Deadline for manuscript submissions: closed (31 December 2010)

Special Issue Editor

Guest Editor
Dr. Alan Carlin

1 Consultant, environmental economics, 9200 Leamington Court, Fairfax, VA 22031, USA
2 US Environmental Protection Agency, National Center for Environmental Economics, Washington, DC, USA
E-Mail
Interests: Environmental economics research and policy; environmental science; economics and science of global climate change control; development economics; energy economics and science; transportation economics; project evaluation and cost-benefit analysis

Special Issue Information

Dear Colleagues,

Environmental economics developed into a separate specialty primarily as a result of the rapid growth of the environmental movement and governmental responses to it starting in the late 1960s and early 1970s. It drew on neoclassical economic theory and applied it to the analysis of environmental policy issues and governmental proposals to respond to them. It has advanced primarily on the basis of its relevance to increasing interest in environmental public policy issues and of its strong foundations in neoclassical economics. This special issue will endeavor to continue this successful approach by publishing research that has relevance to environmental policy issues of current and likely future interest using a neoclassical approach. This embraces empirical applications, methods development, and theoretical research. For example, development of new or improved benefit measurement techniques to determine the economic benefits of pollution control has such relevance if the techniques appear likely to be useful in measuring the economic benefits of proposed environmental control measures now in place or likely to be put in place in the future.

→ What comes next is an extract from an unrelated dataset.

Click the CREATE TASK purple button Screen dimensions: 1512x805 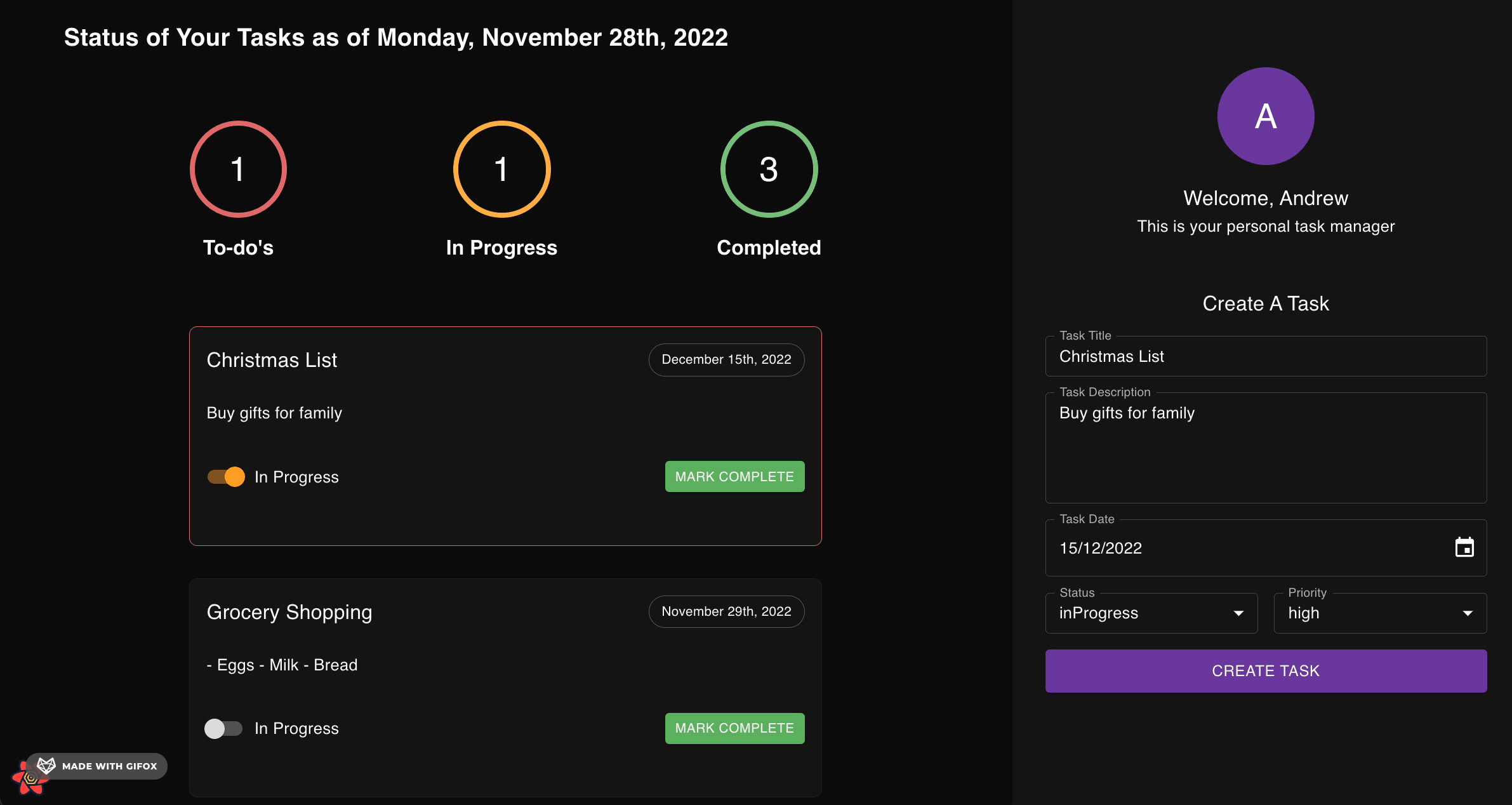tap(1265, 670)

The special issue is open to any subject in environmental economics as long as it meets the characteristics described above. The listed keywords suggest just a few of the many possibilities.

Alan Carlin, Phd
Guest Editor

Keywords

  • environmental economics
  • environmental policy
  • stated preference
  • revealed preference
  • cost of damages avoided
  • benefit-cost analysis
  • cost-effectiveness
  • economic incentives
  • economic distribution and equity

Published Papers (4 papers)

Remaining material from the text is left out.